Jerry was diagnosed in St James Hospital on 3rd December, he was transferred to St Gemma’s on 9th December and passed away on 14th, aged 73.  A lot of people don’t understand hospice care and shy away from it, but the right care can bring a lot of comfort to families. Jerry was only at St Gemma’s for six days, but all the things that happened in that short time are going to stay with me for the rest of my life. Along with memories of all the holidays we had during our life together, I’ll treasure my memories of spending time with Jerry at the Hospice.

And the care wasn’t only for Jerry. The staff were wonderful to me as well. They never stopped caring for me.

“Following Jerry’s death, I was put in contact with Rob Hairsine, one of the team’s specialist counsellors. I didn’t have any expectations; I would just call up and talk. Somehow, Rob helped me to unravel all my difficult feelings, including the anger. Jerry and I had lived a simple life on our boat most of the time, and when all that came crashing down it was an absolutely horrendous time.

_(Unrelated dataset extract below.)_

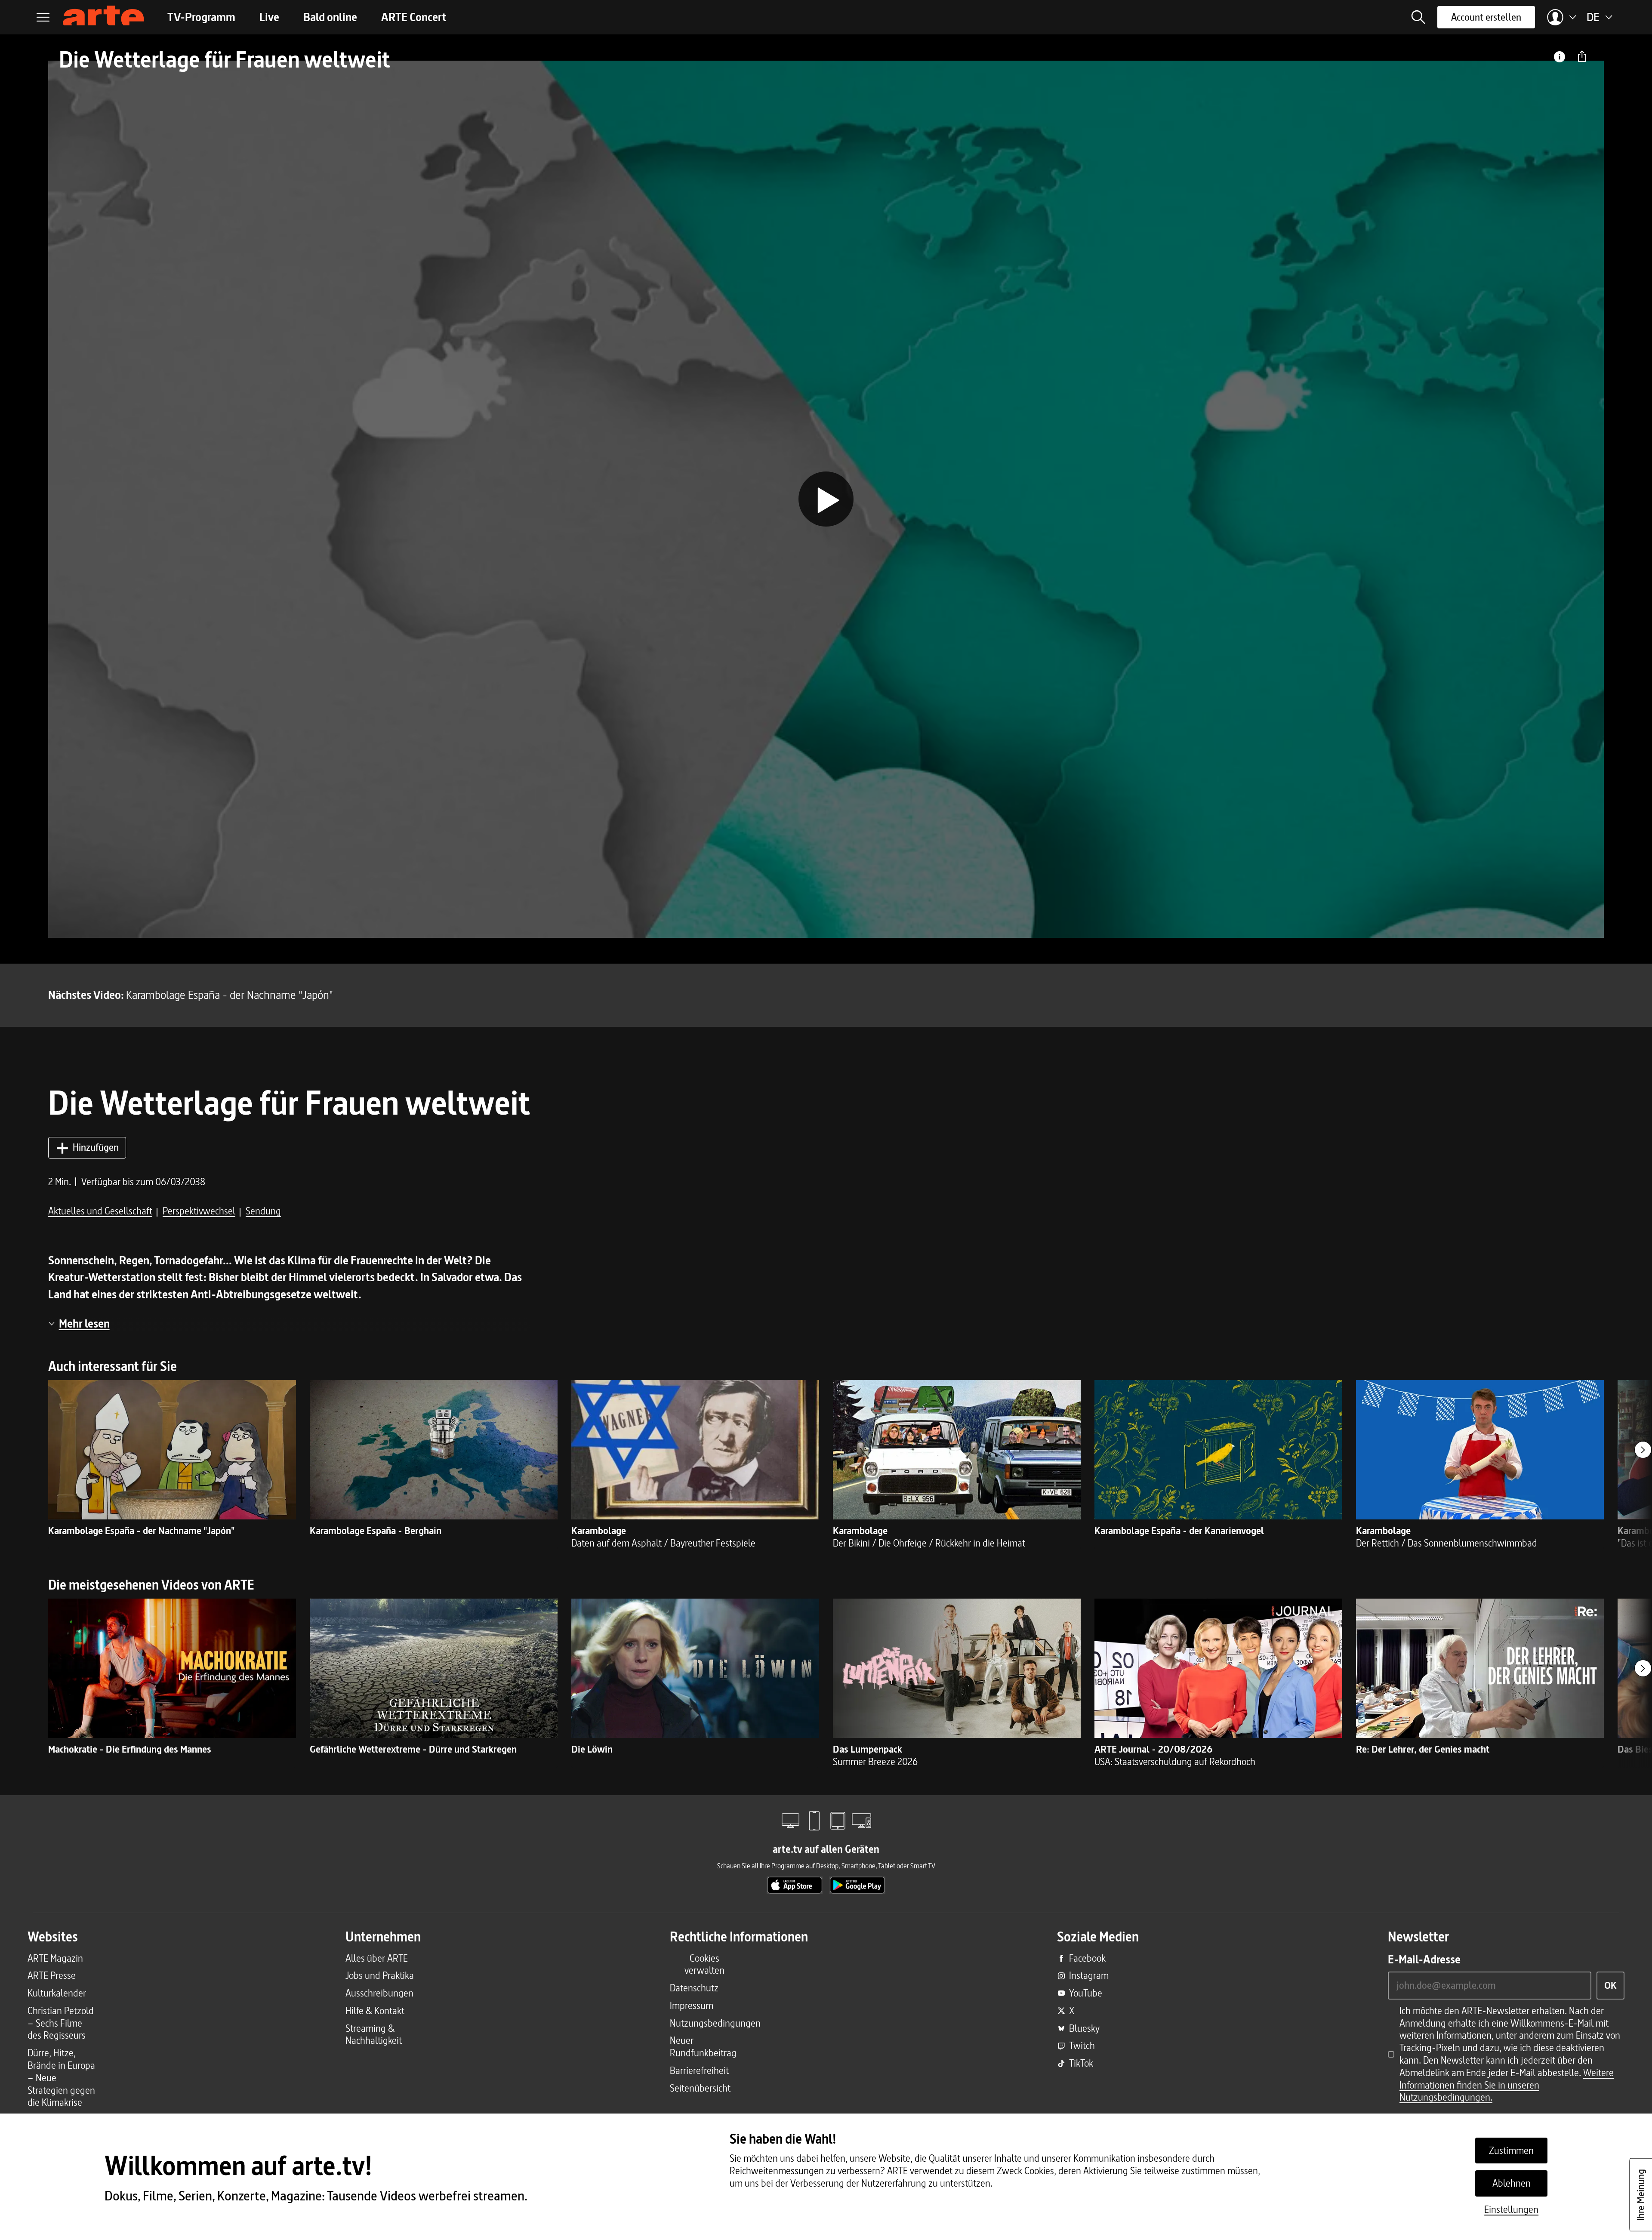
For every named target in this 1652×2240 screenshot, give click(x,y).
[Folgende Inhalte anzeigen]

I had lost close family members before, but never so many people in such a short space of time. At the time of my brother’s death many years ago, I wasn’t offered any kind of professional support. It’s so different when you lose a family member in hospital; you’re sent home to somehow pick up the pieces on your own. St. Gemma’s don’t do that, they were there for me.

I spoke to Rob once a week for five weeks in early 2021, then in the April my Mum died in hospital. She was too poorly to move to St Gemma’s. Then I lost a very close uncle in the October. I came out of those three consecutive bereavements with lots of things going round my head, so I wanted to speak to a professional again and reached out to St. Gemma’s. Rob explained that it’s not a closed door and the Hospice is still here if I need help at any point in the future, so I had five more sessions. You take quite a knock being bereaved, and Rob helped me find the strength that I knew deep down was there.

Grief is a terrible thing and there is no manual. Nobody says ‘Right, in a few weeks you’ll feel like this, and then you’ll feel like that…’ but it’s ok to accept that uncertainty. A few years ago, discussing personal things wouldn’t come naturally to me, but now I understand talking can be so helpful. Thanks to St. Gemma’s Bereavement Team, I feel like those dark days are fading away now and if I do have a difficult moment I can pick myself up again.”